State Department 9 June 1975 MemCon, "Cuba Policy" on Henry Kissinger's Attempted Détente with Castro


6 October 1994

Cuba broke back into the news in the past month just in time to focus extraordinary public attention on the results of a three-year Archive project to uncover the hidden history of U.S. policy towards Cuba. The October 6 issue of The New York Review of Books features a 6,000-word article by Archive senior analyst Peter Kornbluh and James Blight of Brown University titled "Dialogue with Castro: A Hidden History," laying out the previously secret story of then-Secretary of State Henry Kissinger's failed attempt to achieve a détente with Fidel Castro in the mid-1970's -- a story with many lessons for today's U.S.-Cuba policy choices.

With the New York Review, we staged a press conference to release the article and the documents, and you may have seen part of the ensuing media splash over the past month, as the immigration crisis in the Florida Straits brought the Clinton administration and the Castro regime to the negotiating table. Peter and Jim's article also appeared in edited or translated versions in the Miami Herald and Proceso magazine in Mexico City. Our September 8 press conference was broadcast by C-SPAN; the Associated Press story by George Gedda on the press confer ence ran in dozens of newspapers across the country-and Peter appeared on National Public Radio's All Things Considered and in a score of other radio and TV interviews.

Working from a single 1977 newspaper story and hints in several books on U.S.- Cuba relations, Peter Kornbluh and his colleagues James Blight, Janet Lang, Philip Brenner and Jorge Domínguez, unraveled this tightly-held story through a series of oral history and interview sessions with Kissinger and his top aides Lawrence Eagleburger and William Rogers, with the Cuban emissaries who negotiated with the Americans, as well as with various private intermediaries who played a role in the talks. With help particularly from Bill Rogers (former Assistant Secretary of State for Latin America), Peter was spectacularly successful in gaining the declassification of key State Department papers which documented this previously secret initiative.

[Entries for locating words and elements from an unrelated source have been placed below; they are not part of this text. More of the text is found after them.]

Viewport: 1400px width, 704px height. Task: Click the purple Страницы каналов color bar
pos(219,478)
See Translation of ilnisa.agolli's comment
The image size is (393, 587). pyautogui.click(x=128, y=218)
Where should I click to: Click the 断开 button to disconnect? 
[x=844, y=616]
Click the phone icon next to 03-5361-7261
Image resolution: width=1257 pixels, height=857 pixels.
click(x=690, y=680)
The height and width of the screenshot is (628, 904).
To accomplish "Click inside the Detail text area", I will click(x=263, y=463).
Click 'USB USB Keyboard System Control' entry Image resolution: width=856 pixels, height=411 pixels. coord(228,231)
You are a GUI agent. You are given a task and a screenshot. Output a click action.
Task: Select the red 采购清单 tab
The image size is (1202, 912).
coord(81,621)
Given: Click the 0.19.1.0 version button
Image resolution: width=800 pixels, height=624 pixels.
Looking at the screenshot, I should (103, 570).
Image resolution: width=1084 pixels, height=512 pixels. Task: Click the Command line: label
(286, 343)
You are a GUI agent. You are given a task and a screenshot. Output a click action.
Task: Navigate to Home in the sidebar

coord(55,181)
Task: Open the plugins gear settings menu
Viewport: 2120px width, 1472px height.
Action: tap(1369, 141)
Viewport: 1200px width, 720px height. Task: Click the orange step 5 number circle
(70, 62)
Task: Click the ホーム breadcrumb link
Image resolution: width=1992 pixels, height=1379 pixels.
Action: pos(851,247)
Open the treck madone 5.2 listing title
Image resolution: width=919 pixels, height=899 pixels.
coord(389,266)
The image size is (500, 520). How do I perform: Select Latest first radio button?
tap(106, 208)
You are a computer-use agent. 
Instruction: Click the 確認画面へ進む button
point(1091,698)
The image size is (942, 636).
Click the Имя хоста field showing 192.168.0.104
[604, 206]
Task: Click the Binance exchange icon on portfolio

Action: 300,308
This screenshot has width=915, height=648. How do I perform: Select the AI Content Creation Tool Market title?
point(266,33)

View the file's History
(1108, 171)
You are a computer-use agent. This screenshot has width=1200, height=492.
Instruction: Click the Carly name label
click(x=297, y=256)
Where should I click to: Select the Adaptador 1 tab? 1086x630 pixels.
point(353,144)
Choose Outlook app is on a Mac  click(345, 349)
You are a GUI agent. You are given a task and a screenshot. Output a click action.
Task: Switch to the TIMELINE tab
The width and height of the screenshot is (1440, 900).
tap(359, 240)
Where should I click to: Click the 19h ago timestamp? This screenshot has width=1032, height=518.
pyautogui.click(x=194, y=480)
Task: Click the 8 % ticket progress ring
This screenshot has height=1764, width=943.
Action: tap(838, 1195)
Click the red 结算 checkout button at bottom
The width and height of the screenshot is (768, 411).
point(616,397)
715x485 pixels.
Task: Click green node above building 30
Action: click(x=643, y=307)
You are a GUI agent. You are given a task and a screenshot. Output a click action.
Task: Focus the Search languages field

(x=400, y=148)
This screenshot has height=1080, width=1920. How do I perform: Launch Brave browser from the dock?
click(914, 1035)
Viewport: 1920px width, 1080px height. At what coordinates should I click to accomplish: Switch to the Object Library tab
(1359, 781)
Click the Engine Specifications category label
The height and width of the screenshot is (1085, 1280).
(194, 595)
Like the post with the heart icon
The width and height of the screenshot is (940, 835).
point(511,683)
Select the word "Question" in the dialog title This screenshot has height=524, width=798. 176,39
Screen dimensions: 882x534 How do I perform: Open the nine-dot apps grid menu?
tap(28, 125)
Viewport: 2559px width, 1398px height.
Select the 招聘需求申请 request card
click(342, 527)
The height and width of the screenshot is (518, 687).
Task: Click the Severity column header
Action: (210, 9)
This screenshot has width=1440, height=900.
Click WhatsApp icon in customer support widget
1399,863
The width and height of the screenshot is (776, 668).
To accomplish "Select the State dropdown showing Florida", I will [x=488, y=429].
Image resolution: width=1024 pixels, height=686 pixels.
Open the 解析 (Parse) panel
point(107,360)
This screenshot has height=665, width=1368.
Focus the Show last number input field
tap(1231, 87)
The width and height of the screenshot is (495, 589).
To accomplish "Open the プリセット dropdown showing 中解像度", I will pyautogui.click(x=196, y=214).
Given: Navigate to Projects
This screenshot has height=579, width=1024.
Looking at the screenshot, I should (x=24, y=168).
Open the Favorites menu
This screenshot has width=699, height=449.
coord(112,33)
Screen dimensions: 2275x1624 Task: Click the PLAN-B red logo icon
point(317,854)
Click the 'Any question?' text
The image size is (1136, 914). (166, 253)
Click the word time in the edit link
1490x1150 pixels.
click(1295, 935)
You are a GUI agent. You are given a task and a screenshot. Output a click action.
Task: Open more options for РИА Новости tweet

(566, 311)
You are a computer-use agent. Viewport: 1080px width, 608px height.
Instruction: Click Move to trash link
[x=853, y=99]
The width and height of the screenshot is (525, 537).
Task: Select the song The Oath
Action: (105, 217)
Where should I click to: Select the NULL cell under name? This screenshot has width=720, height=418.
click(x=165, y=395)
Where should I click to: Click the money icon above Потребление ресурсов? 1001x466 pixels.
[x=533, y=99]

The enclosed document-of-the-month is in many ways the most thought-provoking of the newly released secrets, providing great insight into Kissinger's decision-making. One of Rogers' deputies, Culver Gleysteen, took notes of one of the key meetings during the initiative, on June 9, 1975, including Kissinger, Eagleburger, Rogers, and Winston Lord (Lord now serves the Clinton administration as Assistant Secretary of State for East Asian and Pacific Affairs). The group discussed the upcoming meeting in San Jose, Costa Rica, of the Organization of American States, where the OAS would vote to remove multilateral sanctions on Cuba, and various pressures from Canadian business interests and from members of Congress for dealing directly with Cuba. These notes contain Kissinger's remarkable directive for dealing with Castro: "Behave chivalrously; do it like a big guy, not like a shyster. Let him know: We are moving in a new direction;... we'd like to synchronize; steps will be unilateral; reciprocity is necessary." Enjoy your reading.